## WRITTEN EXERCISE:
Extract each line of the records that contains the string "element", matching case.

## RECORDS FOR THE TASK:
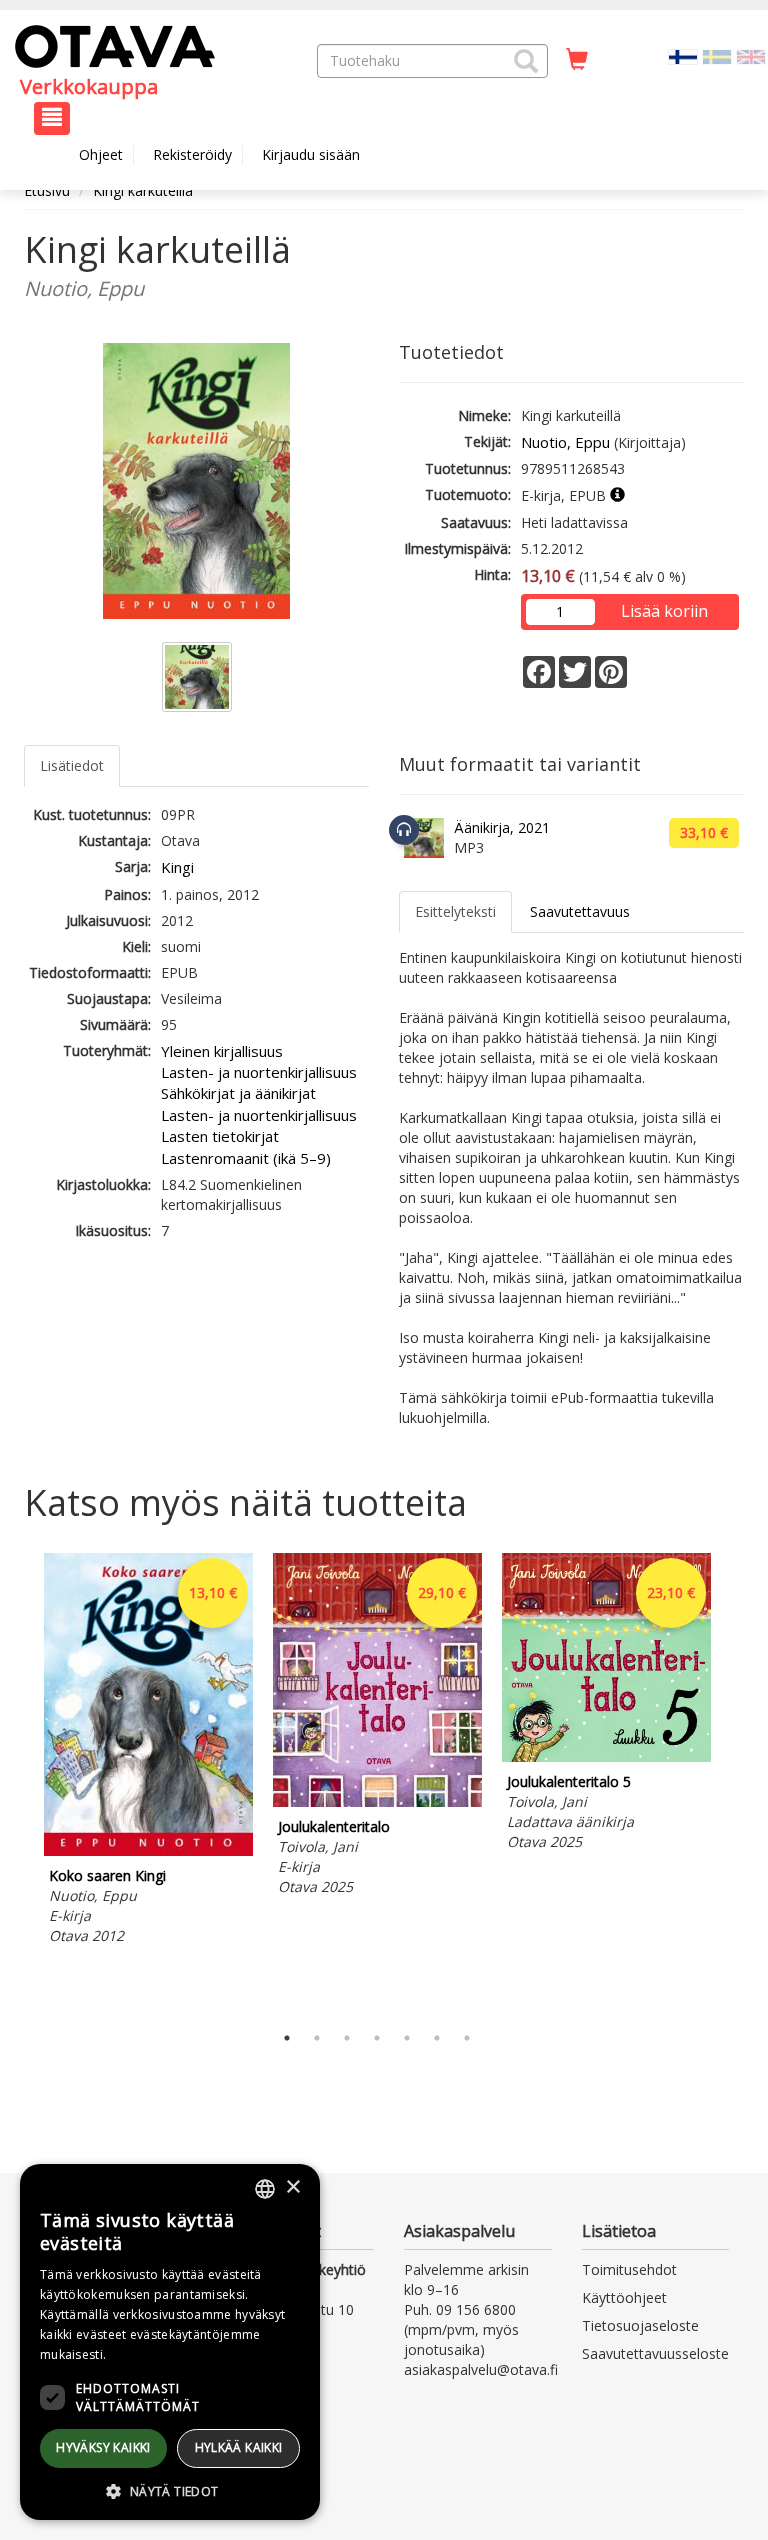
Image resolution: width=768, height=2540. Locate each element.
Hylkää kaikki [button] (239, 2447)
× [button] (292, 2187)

==

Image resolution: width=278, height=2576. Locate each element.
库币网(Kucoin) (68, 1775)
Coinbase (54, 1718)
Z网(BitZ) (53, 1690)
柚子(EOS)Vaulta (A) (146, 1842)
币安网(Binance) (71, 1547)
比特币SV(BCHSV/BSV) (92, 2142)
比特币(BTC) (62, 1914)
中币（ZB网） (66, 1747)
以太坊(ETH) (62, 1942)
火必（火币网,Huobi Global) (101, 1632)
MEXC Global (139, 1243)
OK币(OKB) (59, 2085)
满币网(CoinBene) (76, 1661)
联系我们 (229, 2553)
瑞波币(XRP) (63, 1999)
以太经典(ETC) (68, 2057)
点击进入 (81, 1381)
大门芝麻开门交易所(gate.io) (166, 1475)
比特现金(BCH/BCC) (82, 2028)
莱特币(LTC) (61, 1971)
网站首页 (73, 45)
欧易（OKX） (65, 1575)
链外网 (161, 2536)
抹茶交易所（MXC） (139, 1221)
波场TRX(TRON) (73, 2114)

---

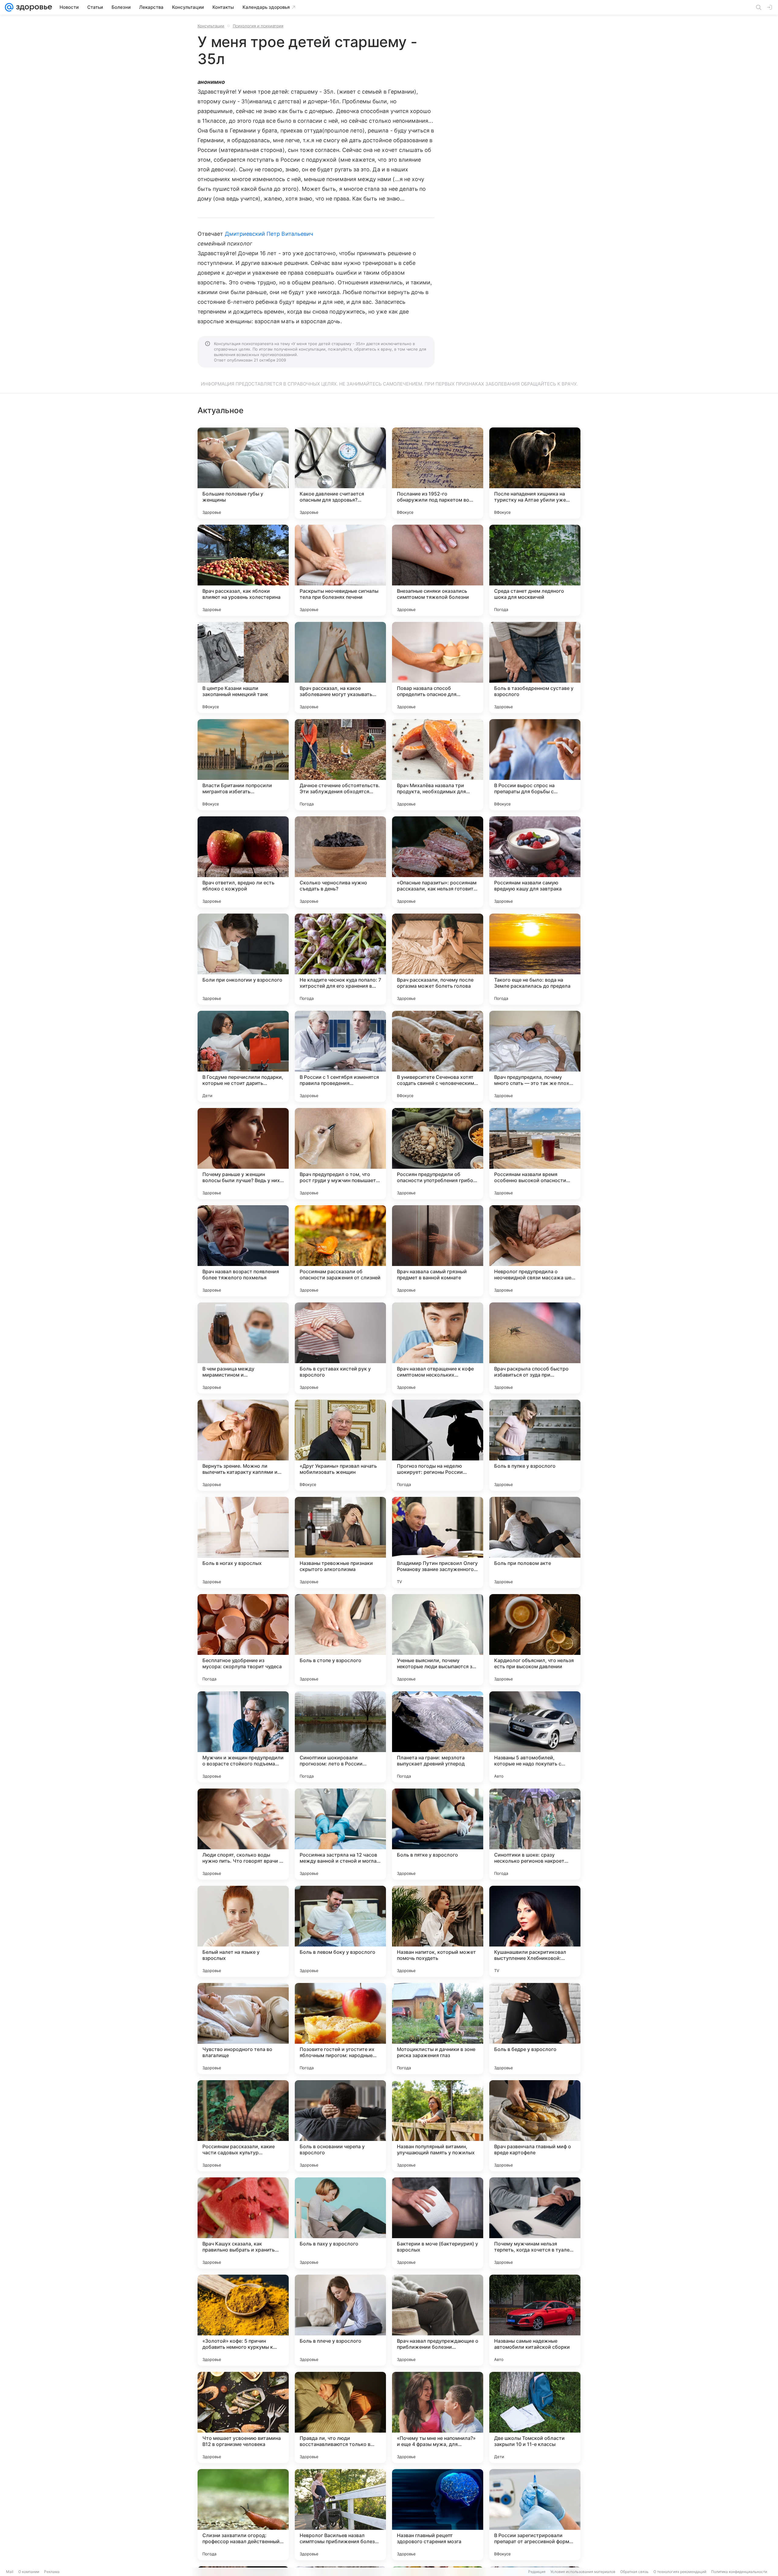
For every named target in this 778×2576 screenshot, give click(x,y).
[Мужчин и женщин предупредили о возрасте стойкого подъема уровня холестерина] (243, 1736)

## TASK RESULT:
Image resolution: width=768, height=2540. Locate each element.
Image resolution: width=278, height=2576. Locate each element.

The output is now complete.